__What the task asks__.
Render every line of the records below as a numbered list, leaving out blank lines and omitting the pictures.

__Supplied material__.

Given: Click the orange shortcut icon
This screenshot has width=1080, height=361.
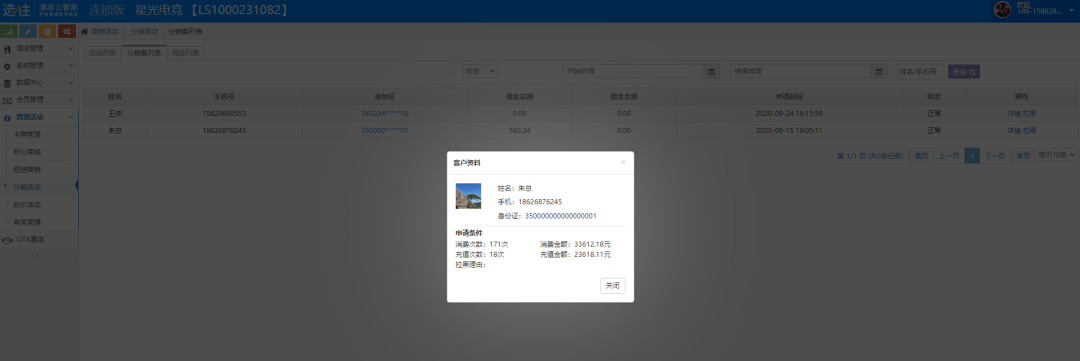Looking at the screenshot, I should pos(48,32).
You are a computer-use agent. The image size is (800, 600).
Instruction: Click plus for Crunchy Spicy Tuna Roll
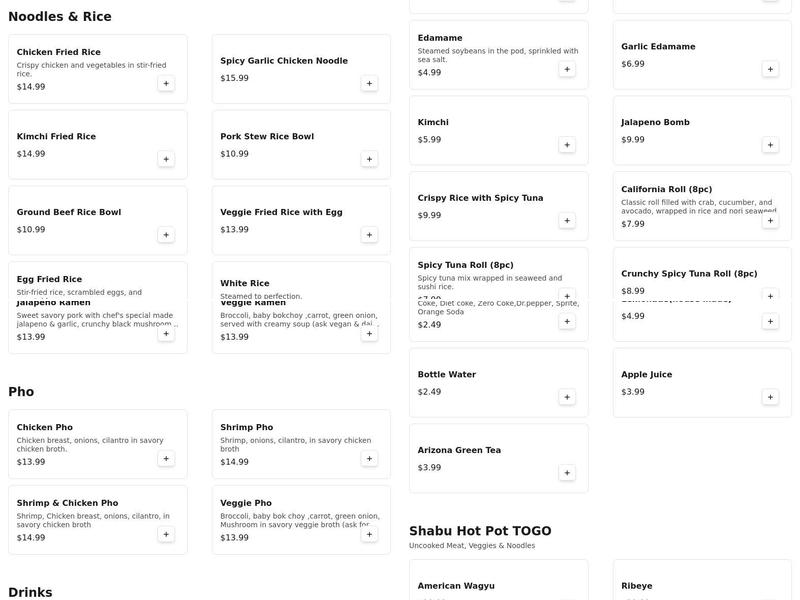point(769,296)
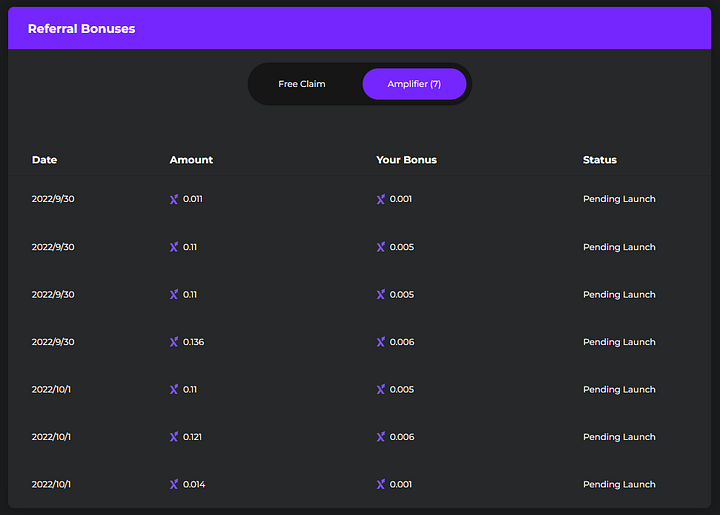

__Solution below__.
1. Given: Click the orange shortcut icon
2. This screenshot has width=1080, height=361.
3. Looking at the screenshot, I should pos(48,32).
4. You are a computer-use agent. The image size is (800, 600).
5. Instruction: Click plus for Crunchy Spicy Tuna Roll
6. point(769,296)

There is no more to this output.